The Times of Israel reports that President Joe Biden is going to push Israeli Prime Minister Benjamin Netanyahu for concessions to the Palestinians as a condition for an Israeli-Saudi peace deal.
This is absurd, for three reasons:
1. It flips the logic of the Abraham Accords on its head, which is that the Palestinians do not get a veto over peace between Israel and other Arab states.
2. It is a demand with which Netanyahu cannot possibly comply, given the fact that his governing coalition is made up of right-wing parties who would bolt if Netanyahu offered deep concessions to the Palestinians. Biden might welcome that result, since he would prefer a different Israeli government, but it would not bring a peace deal closer.

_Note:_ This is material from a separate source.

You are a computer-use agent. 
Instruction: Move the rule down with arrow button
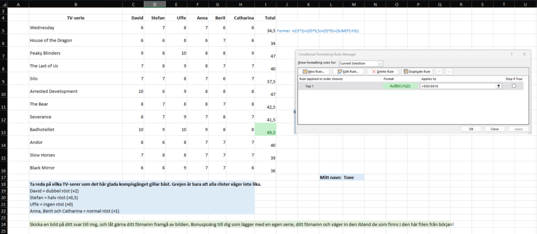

3. The Palestinian fate does not depend on Israeli concessions. It depends on a complete change in Palestinian leadership. The Abraham Accords are showing, every day, that there is nothing to preclude Jews and Arabs, or Jews and Muslims, from getting along in the Middle East, other than the outdated Cold War/Holy War mindset to which the Palestinian leadership, and Iran, are still clinging. If the Palestinian leaders stopped supporting terror against Israel, there would be peace and concessions galore.

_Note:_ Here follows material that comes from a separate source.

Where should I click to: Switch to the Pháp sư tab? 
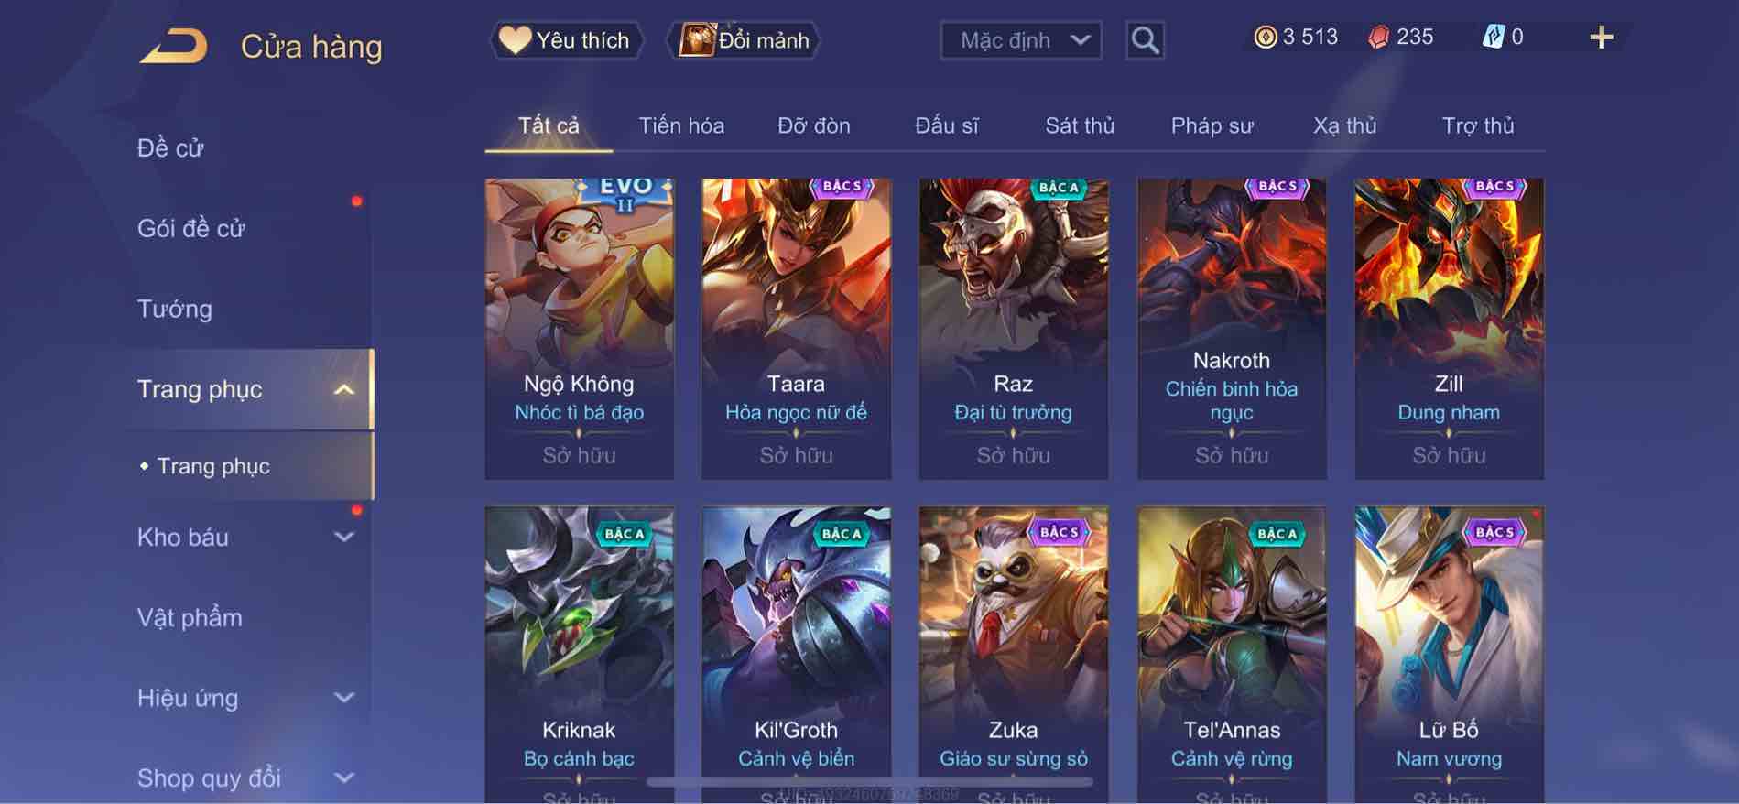(1212, 125)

In a related story, a bunch of left-wing American Jewish "leaders" has written a letter to Biden stating that a Saudi-Israeli peace deal "must" include steps toward a Palestinian state. That implies they would reject a peace deal -- even if the Saudis accepted it -- that did not include Palestinian statehood. It is a radical, absurd demand -- one that can only encourage extremism.
This week's show will be slightly different from the norm: we'll focus on clips and topics, rather than guests -- and that, hopefully, will mean more input from the callers (unless you are all watching football on opening weekend).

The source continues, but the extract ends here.